Let $$M$$ be a surface with Riemannian metric $$g$$. Recall that an orthonormal framing of $$M$$ is an ordered pair of vector fields $$(E_1,E_2)$$ such that $$g(E_i,E_j)=\delta_{ij}$$. Prove that an orthonormal framing exists iff $$M$$ is orientable and $$M$$ admits a nowhere vanishing vector field $$X$$.

Remark: It's obvious in $$\mathbb{R}^3$$, but how to formally justify it?
The definition for orientabily: $$M$$ is orientable if there exists an atlas $$(u_{\alpha},M_{\alpha})_{\alpha}$$ such that $$\mathrm{det}(\mathrm{d}(u_{\beta}\circ u_{\alpha}^{-1}))>0$$, for each $$(\alpha,\beta)$$ such that $$M_{\alpha} \cap M_{\beta} \neq \Phi$$

2. Oct 18, 2012

### quasar987

The idea here is that by definition, an orientation on M splits the basis at each tg space into 2 sets: the ones that are positively oriented and the ones that are not.

So start with a nowhere vanishing vector field X. You want to construct another one Y that is g-orthogonal to it. At each point, you have only two choices for Y, but one of those choices is canonical as only one of them makes (X,Y) a positively oriented basis.

Conversely, given a global orthonormal frame (X,Y), you get a canonical choice of orientation at each tg space: declare positively oriented those basis that share the same orientation as (X,Y).

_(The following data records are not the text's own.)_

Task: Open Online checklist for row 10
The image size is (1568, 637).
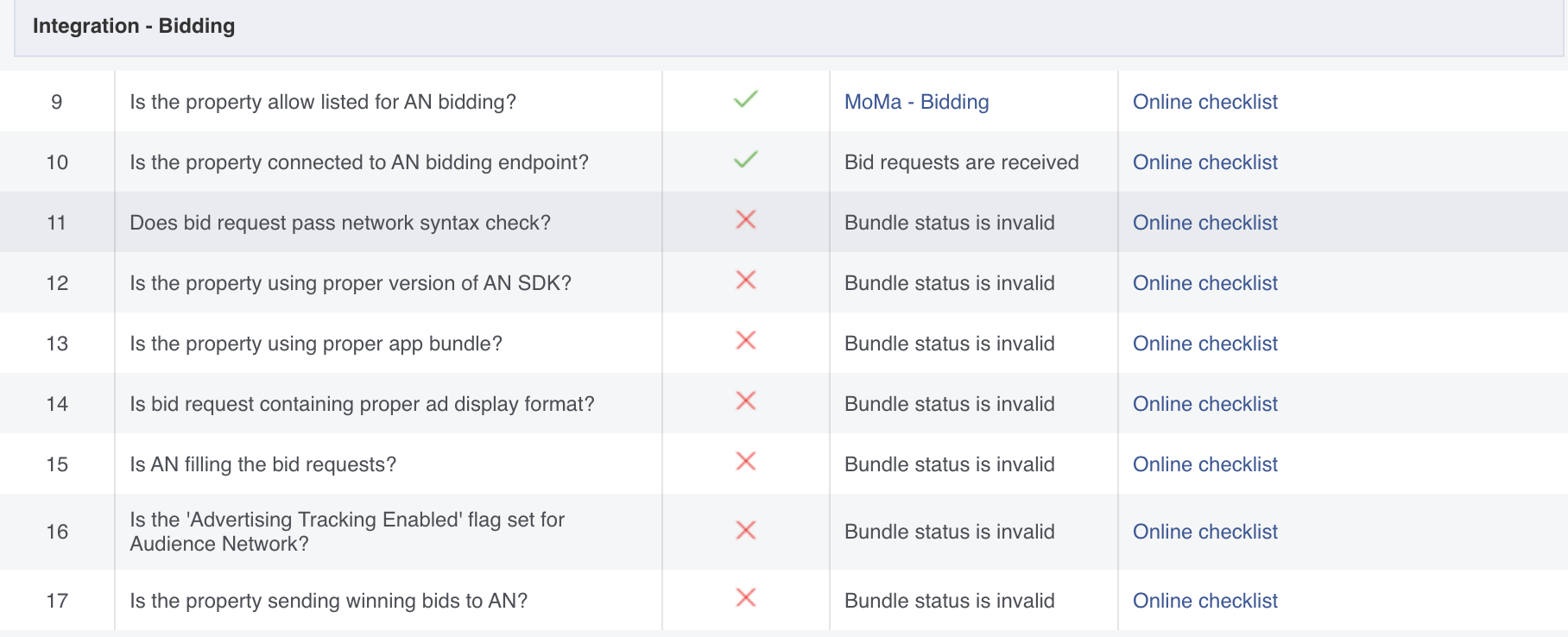Action: 1204,162

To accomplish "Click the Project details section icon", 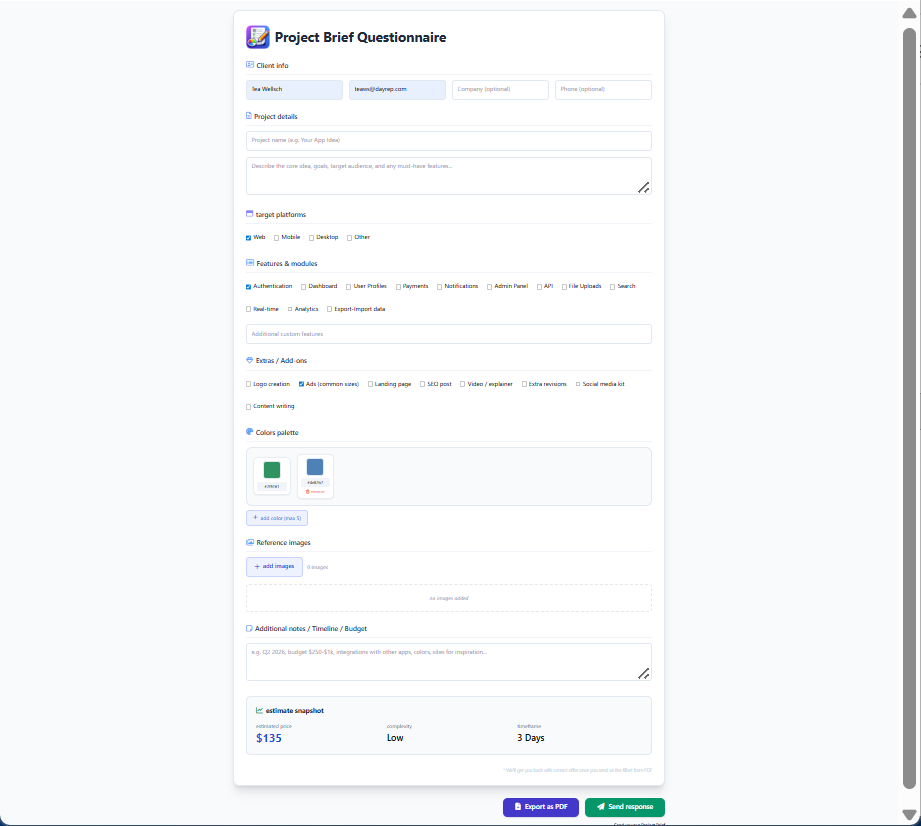I will [249, 116].
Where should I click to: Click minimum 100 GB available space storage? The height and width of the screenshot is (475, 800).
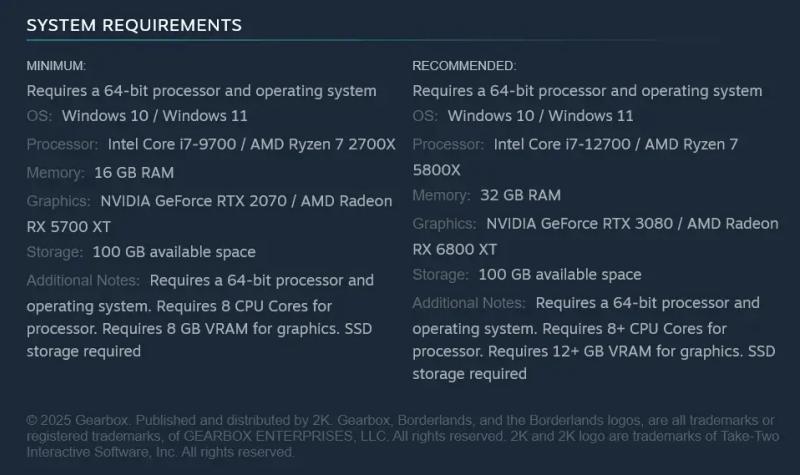click(x=174, y=252)
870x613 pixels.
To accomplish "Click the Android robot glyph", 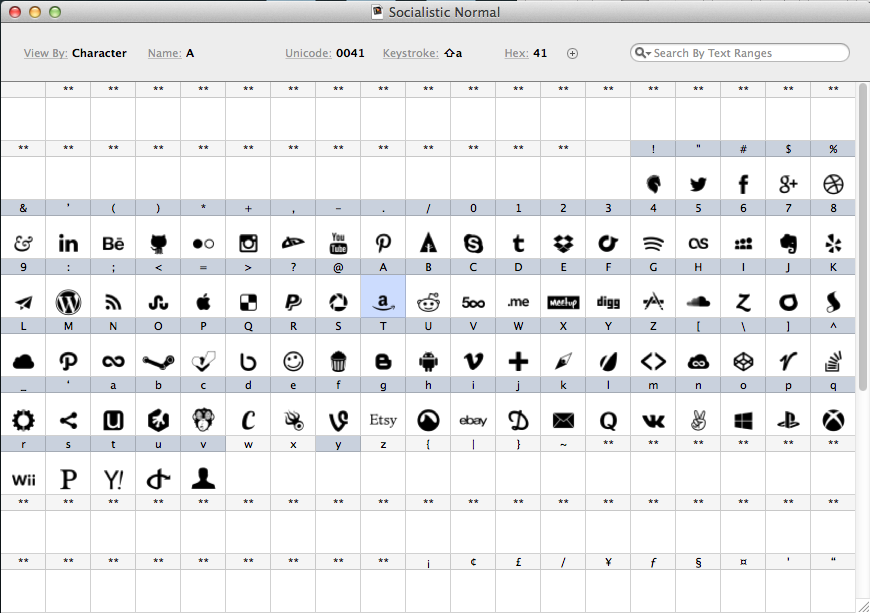I will pyautogui.click(x=428, y=359).
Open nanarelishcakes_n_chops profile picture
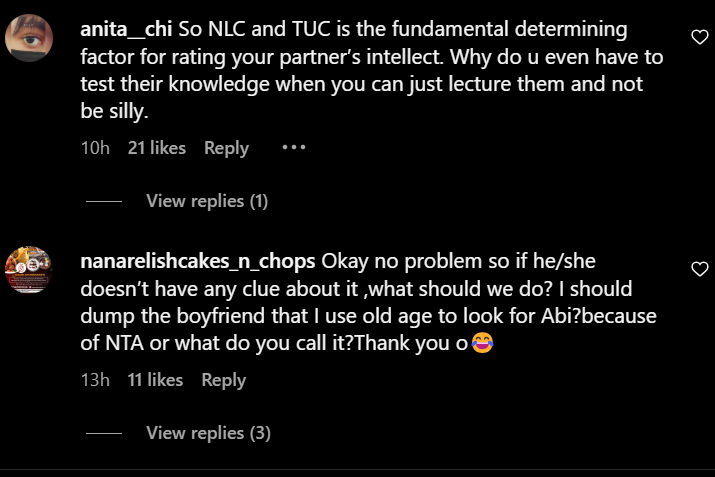This screenshot has width=715, height=477. [30, 271]
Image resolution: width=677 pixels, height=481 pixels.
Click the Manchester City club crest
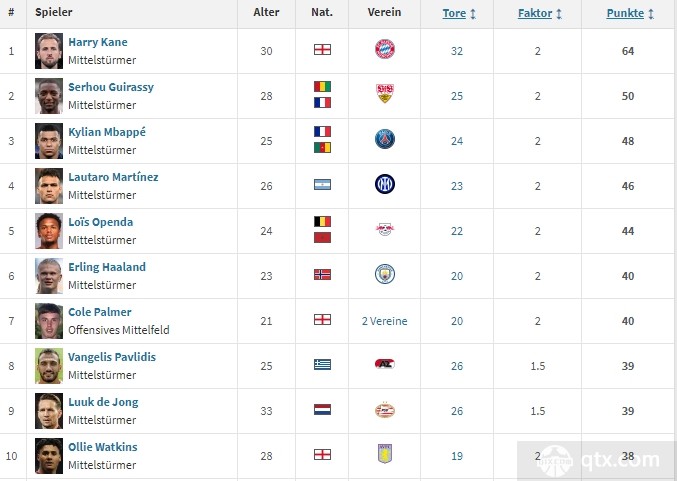[x=385, y=275]
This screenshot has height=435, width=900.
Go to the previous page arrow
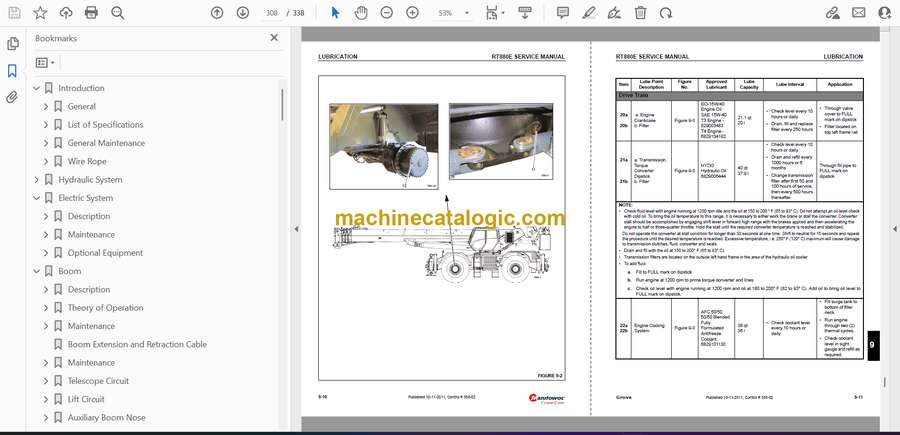pyautogui.click(x=217, y=13)
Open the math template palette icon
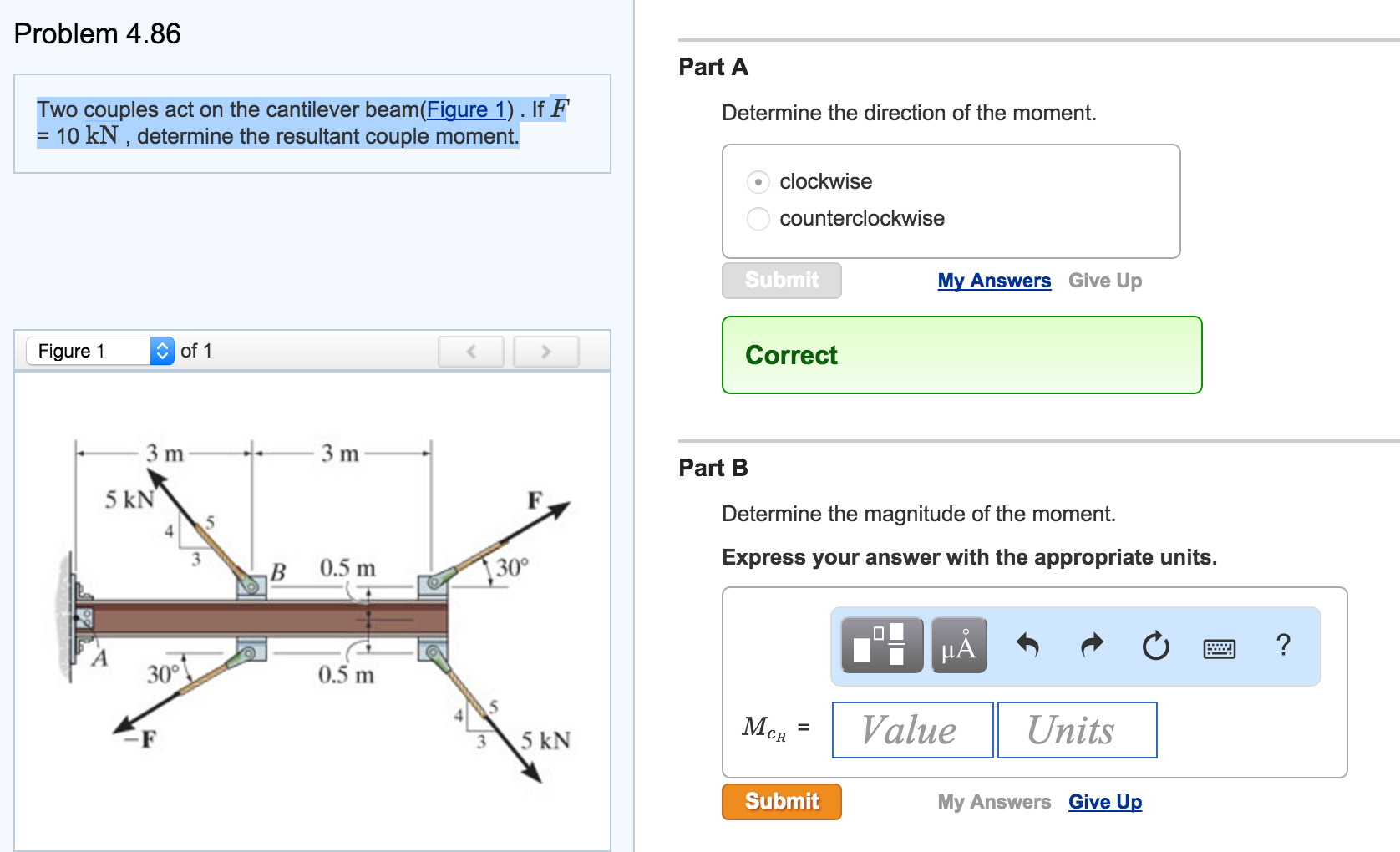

I let you fill in the details.

3. Oct 20, 2012

### Bacle2

Still, if the surface S is parametrized in R^3 (which I assume is the case) and

orientable, doesn't if follow that S is either an embedded surface or a submanifold of

R^3. Then the tangent space T_pS to S at p is a subspace of the tangent space

T_pR^3 , so the result would follow. Right?